[begin EXERCISE INPUTS]

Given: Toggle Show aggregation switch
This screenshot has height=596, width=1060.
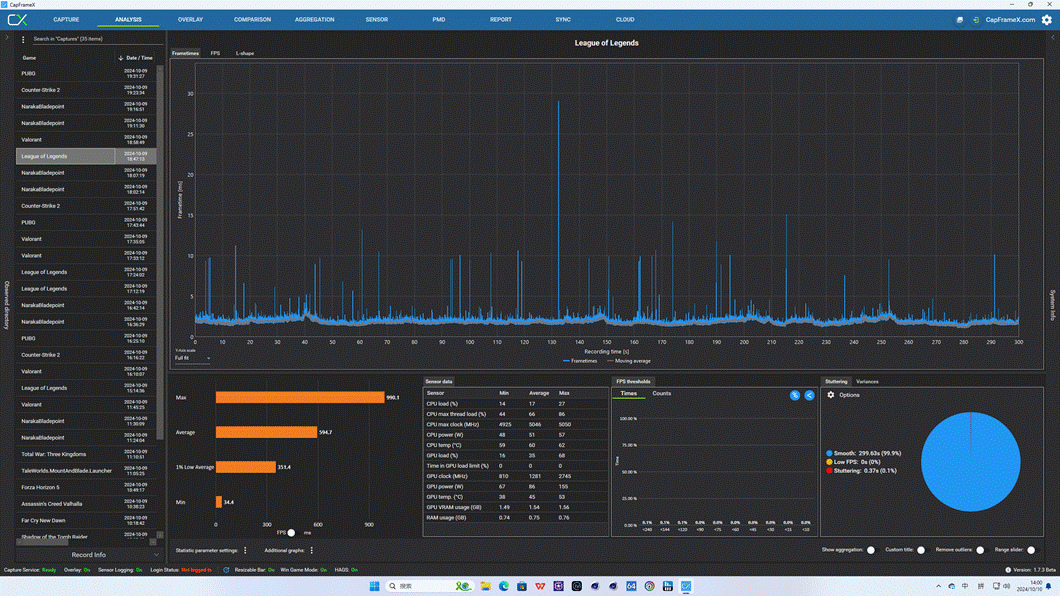Looking at the screenshot, I should click(x=871, y=550).
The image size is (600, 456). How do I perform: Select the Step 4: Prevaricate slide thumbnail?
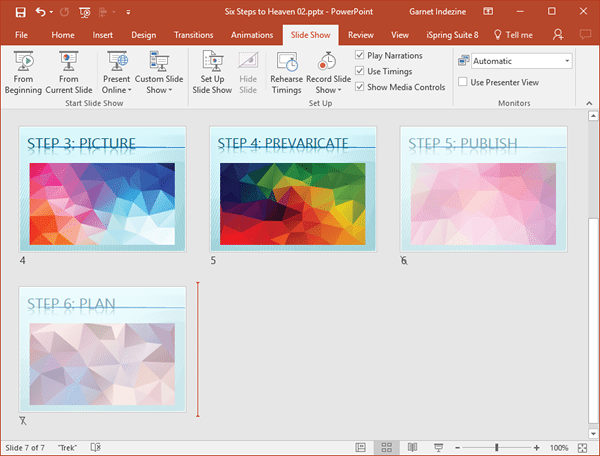[293, 188]

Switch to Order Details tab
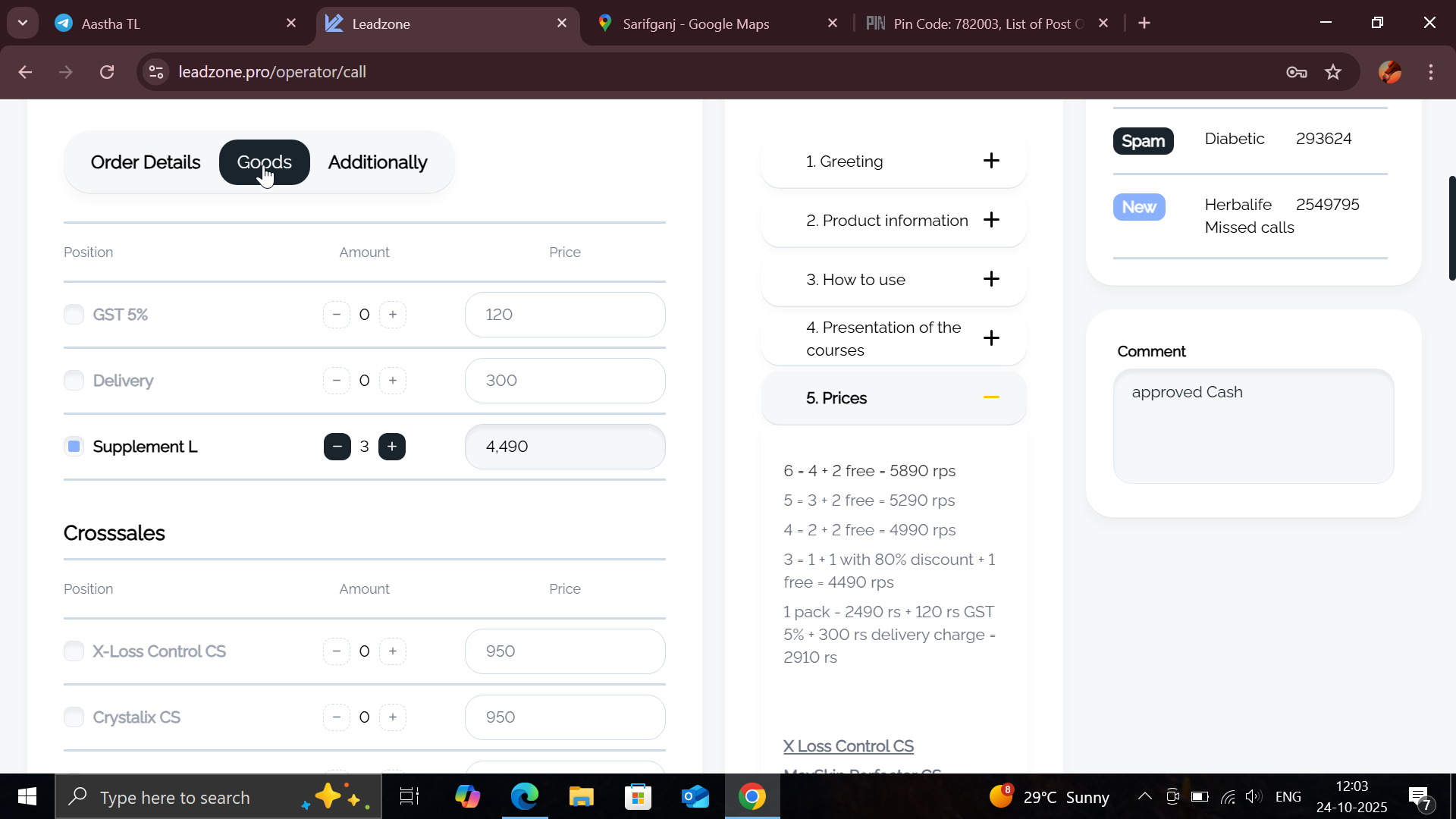[146, 162]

[end EXERCISE INPUTS]

**PROBLEM DETAILS:** Copy out every one of the lines above word for word. Leave the pictures out.

**THE OUTPUT:**
Given: Toggle Show aggregation switch
This screenshot has height=596, width=1060.
Looking at the screenshot, I should click(x=871, y=550).
The image size is (600, 456). How do I perform: Select the Step 4: Prevaricate slide thumbnail?
[293, 188]

Switch to Order Details tab
[146, 162]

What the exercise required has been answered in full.